I wouldn't change many things in my past. I can honestly say that. Everything bad has helped make me who I am now. But I would change us. Even if we hadn't found love together, I wish we had never lost that link...the special connection. You remember it don't you? The way we could almost read each other's minds....the way we loved each other. Even in friendship, that love was there. We knew it, as did everyone around us. I wonder why we allowed ourselves to lose that.
Damn it Xander, I miss you so much. Why? Why couldn't you talk to me? I was always your friend. Did you think I'd left you? Forgotten you? How could you ever think that? I would have done anything for you. You are always going to be my best friend. Nothing will ever change that.
I can still remember that day. The day my entire world turned upside down. Was it my fault? Did I make you feel excluded? I just wish I knew. I hate having to wonder if I could have stopped it. If I could have just held you tight and made you feel loved. You were loved, Xander. No matter what you thought, we always loved you. Did you do it to escape? I can understand that, in a way. I just hate you, so much.
Why? Why kill yourself? Was it worth it? Do you feel no pain now? Are things the way you always dreamed? For your sake, I hope they are. You deserved so much, my Xander. I just wish you had told me...had let me help. I don't hate you, you know. I love you. Still. So very much. Some nights I wake up thinking I've heard you laughing. Other nights I wake up crying. Spike just holds me. It's all he can do. You're gone. No one can bring you back. You couldn't even bring yourself back, in the end. Did you even want to?
I heard that, Xander Harris. Don't tell me to forget you. I won't, and I never will. Nothing will ever change that...nothing has EVER changed that. Do you like this spot? I chose it. I thought you'd like the view. Also, the tree to shade you. It's a willow tree. I know that one day I won't able to come out here and watch over you anymore.

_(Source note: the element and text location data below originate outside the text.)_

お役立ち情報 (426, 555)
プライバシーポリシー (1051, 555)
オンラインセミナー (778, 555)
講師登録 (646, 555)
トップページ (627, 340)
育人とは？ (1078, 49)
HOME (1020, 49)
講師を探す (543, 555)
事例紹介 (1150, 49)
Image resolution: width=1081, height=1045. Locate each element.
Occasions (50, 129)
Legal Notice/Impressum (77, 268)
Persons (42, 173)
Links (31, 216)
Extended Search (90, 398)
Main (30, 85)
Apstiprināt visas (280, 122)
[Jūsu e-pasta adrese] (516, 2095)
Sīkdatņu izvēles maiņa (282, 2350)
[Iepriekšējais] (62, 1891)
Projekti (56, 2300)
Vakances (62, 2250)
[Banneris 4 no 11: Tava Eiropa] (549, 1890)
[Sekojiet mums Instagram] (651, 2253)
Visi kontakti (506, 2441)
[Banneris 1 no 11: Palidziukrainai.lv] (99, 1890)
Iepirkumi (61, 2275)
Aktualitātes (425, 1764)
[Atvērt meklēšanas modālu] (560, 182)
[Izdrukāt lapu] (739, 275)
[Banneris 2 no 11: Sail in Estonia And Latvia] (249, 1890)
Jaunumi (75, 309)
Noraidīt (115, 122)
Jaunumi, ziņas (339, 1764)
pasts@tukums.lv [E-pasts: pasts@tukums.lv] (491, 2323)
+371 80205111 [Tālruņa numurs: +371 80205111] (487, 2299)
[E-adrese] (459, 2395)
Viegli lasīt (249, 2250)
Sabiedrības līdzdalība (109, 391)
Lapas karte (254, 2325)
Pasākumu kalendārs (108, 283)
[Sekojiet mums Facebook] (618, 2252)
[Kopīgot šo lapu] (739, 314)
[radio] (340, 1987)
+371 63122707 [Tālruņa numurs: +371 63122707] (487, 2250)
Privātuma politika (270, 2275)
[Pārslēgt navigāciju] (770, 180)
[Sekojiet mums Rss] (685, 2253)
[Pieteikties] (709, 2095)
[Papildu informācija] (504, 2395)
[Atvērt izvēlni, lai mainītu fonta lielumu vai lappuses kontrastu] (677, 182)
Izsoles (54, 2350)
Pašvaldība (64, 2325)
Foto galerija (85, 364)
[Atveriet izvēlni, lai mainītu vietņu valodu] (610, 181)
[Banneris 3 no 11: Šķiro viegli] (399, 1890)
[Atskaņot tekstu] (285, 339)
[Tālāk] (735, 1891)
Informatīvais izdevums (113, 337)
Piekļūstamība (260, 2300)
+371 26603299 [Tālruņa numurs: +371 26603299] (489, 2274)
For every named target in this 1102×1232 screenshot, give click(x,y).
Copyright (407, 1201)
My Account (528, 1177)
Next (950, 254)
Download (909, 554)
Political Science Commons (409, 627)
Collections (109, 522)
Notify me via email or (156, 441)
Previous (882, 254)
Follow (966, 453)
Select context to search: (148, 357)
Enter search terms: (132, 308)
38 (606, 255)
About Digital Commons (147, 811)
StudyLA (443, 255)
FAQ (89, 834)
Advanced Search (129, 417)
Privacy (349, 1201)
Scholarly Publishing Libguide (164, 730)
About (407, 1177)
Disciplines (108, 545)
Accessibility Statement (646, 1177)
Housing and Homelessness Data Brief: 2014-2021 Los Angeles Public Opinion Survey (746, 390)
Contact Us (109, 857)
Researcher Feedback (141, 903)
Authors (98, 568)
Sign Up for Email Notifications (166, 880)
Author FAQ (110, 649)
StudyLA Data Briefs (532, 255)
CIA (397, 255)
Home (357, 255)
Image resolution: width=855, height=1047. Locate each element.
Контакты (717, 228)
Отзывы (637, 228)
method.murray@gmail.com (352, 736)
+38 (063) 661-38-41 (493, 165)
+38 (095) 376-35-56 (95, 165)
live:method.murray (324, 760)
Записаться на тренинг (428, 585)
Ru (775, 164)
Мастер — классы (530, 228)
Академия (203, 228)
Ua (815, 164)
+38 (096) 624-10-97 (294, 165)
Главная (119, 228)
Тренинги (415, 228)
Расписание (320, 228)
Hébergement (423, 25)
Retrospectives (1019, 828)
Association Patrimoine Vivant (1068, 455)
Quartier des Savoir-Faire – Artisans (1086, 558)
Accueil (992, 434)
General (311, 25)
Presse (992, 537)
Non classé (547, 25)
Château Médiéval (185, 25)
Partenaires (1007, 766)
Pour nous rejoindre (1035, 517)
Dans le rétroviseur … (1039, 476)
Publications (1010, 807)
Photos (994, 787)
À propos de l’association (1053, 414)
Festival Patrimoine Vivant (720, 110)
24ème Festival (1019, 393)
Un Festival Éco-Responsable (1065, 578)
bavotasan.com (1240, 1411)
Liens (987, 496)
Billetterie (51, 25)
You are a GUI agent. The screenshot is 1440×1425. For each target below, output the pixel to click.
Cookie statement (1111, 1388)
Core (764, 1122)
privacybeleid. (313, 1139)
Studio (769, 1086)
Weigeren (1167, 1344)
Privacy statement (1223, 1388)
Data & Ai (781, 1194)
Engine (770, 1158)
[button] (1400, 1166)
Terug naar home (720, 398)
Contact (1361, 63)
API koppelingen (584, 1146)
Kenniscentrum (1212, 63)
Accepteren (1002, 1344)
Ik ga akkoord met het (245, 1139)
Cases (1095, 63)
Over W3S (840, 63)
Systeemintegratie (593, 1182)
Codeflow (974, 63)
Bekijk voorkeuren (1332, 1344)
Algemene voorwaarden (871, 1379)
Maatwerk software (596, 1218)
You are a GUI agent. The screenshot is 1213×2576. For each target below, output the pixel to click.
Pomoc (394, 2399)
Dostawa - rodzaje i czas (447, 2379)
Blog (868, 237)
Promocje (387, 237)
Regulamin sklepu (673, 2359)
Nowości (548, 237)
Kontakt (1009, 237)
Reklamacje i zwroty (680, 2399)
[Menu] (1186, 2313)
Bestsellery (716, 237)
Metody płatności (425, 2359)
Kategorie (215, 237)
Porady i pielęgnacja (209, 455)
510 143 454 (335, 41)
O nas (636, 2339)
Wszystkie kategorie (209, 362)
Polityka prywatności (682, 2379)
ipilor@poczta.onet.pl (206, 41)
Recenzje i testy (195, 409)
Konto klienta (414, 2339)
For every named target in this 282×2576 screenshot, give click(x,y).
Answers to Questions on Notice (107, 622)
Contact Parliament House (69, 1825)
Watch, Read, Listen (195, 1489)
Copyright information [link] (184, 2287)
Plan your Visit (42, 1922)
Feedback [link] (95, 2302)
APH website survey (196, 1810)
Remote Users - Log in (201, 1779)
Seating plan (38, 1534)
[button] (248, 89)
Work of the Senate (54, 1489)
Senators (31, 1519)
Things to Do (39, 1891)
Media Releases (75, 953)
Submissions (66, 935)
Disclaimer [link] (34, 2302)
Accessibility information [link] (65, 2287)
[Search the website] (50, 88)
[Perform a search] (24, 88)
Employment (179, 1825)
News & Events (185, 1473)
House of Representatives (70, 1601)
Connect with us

The tree will be here to remind you of me....remind you that you are cared for...even now.
I guess I'd better go. It's starting to get dark. You don't have to remind me to get out of the cemetary after dusk. I'll be back tomorrow. Same time. Same place. I kissed the tombstone. I hope you can feel it, where ever you are. I can feel your smile. I guess you did feel it. This connection between us will never fade. It will link our souls, through life and death. Sleep well, my beloved. Be at peace in the place you are. I love you, Xander. Always and forever.